PROMPT »
Copy out unchanged the lines of the entries starting at the line containing "Click the Gabriel" and ending at the line containing "click(x=1773, y=62)", including both of those lines.

DATA IN THIS EXERCISE »
((

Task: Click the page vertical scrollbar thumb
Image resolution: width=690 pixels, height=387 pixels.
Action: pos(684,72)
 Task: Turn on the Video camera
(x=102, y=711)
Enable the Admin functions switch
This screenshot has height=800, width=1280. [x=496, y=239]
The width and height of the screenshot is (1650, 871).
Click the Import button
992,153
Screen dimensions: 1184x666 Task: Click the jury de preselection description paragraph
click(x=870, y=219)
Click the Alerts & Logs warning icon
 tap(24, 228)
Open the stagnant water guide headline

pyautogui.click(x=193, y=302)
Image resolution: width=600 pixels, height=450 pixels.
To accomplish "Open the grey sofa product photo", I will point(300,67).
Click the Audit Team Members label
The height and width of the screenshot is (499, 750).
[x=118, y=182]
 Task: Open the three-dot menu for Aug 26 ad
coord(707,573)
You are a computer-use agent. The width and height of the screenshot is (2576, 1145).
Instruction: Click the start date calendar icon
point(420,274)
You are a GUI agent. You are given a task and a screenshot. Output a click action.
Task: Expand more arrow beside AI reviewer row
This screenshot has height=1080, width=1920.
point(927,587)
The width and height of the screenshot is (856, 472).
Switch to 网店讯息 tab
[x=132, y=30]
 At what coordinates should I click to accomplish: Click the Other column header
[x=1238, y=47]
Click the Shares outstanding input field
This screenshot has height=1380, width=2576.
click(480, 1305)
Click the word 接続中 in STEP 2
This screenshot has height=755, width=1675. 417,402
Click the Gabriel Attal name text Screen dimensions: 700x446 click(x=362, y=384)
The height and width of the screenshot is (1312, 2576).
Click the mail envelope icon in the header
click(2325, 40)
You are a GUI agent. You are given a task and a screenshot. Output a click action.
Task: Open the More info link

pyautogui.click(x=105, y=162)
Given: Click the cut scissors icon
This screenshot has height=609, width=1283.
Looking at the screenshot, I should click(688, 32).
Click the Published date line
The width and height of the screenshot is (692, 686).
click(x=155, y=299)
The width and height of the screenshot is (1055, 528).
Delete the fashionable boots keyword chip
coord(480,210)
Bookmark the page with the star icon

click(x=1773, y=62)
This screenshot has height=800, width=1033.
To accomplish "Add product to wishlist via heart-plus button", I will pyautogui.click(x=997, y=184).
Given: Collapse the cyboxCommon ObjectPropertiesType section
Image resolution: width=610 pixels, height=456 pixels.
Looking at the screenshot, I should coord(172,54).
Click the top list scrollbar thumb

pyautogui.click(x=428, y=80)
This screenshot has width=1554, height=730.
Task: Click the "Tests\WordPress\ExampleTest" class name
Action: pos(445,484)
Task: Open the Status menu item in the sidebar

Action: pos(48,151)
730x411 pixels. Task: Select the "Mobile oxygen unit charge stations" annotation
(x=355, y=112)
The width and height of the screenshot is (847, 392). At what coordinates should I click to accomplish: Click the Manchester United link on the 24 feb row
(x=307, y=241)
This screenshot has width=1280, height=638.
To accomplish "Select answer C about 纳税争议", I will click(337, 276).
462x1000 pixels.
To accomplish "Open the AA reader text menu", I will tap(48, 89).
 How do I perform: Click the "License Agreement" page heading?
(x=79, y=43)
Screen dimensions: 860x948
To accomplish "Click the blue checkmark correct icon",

))

WRITTEN SOLUTION »
Click the Gabriel Attal name text Screen dimensions: 700x446 click(x=362, y=384)
The height and width of the screenshot is (1312, 2576).
Click the mail envelope icon in the header
click(2325, 40)
You are a GUI agent. You are given a task and a screenshot. Output a click action.
Task: Open the More info link

pyautogui.click(x=105, y=162)
Given: Click the cut scissors icon
This screenshot has height=609, width=1283.
Looking at the screenshot, I should click(688, 32).
Click the Published date line
The width and height of the screenshot is (692, 686).
click(x=155, y=299)
The width and height of the screenshot is (1055, 528).
Delete the fashionable boots keyword chip
coord(480,210)
Bookmark the page with the star icon

click(x=1773, y=62)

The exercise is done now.